> **What is being asked**
Render the material from the line containing "You are a computer-use agent. 560x549 pixels." through its final line as a numbered list, both ends included. Omit blank lines and leave out the pictures.

> **Entries supplied**
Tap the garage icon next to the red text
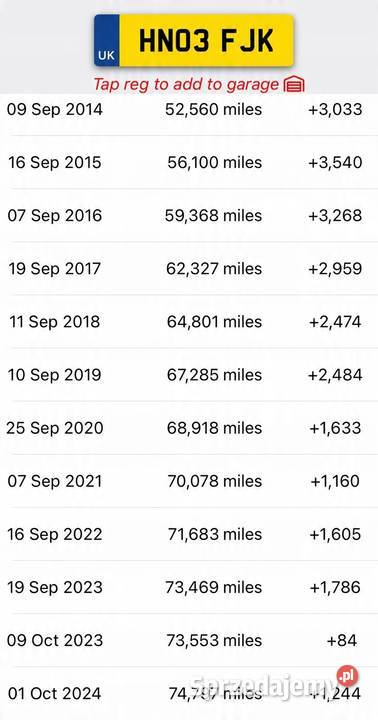 [294, 84]
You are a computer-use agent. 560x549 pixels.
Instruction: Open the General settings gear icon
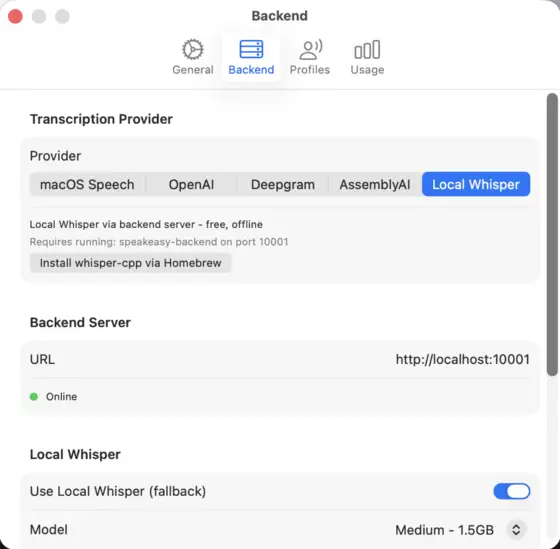click(192, 49)
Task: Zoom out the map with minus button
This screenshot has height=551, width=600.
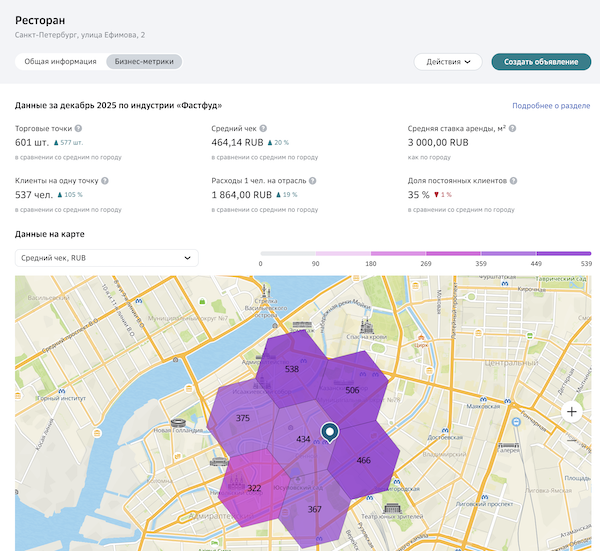Action: [x=571, y=440]
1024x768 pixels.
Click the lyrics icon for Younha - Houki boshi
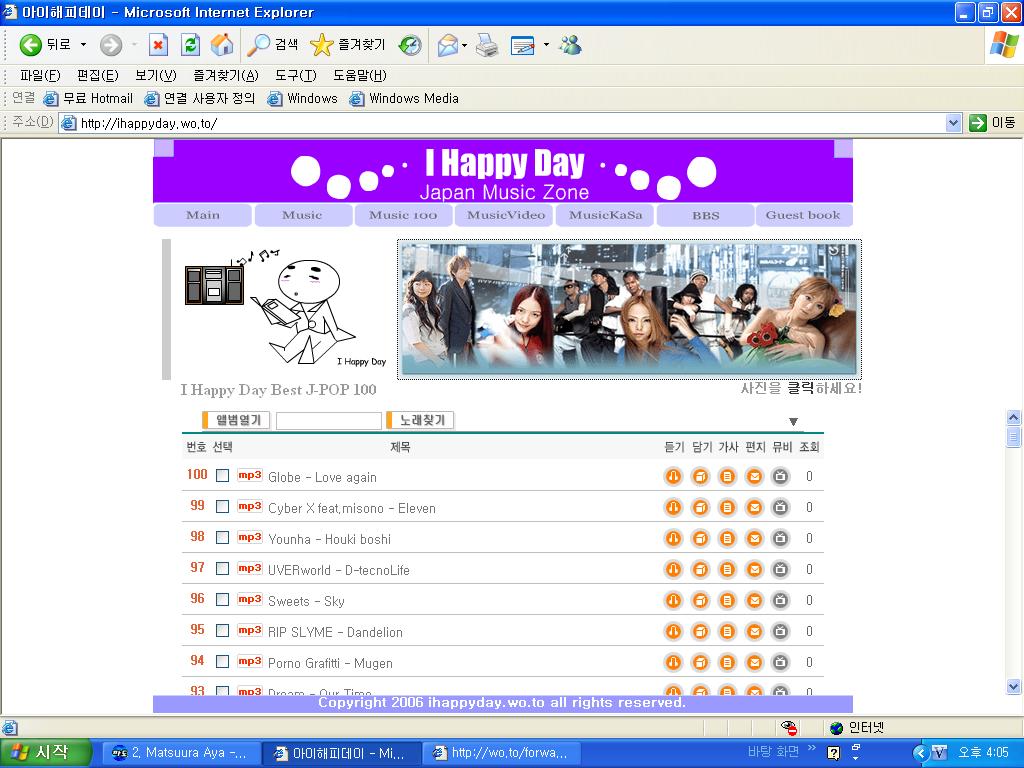coord(727,539)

> **Task solution**
1. You are a computer-use agent. 560x549 pixels.
2. Instruction: Open the General settings gear icon
3. click(192, 49)
4. Task: Zoom out the map with minus button
5. This screenshot has height=551, width=600.
6. Action: [x=571, y=440]
7. 1024x768 pixels.
8. Click the lyrics icon for Younha - Houki boshi
9. coord(727,539)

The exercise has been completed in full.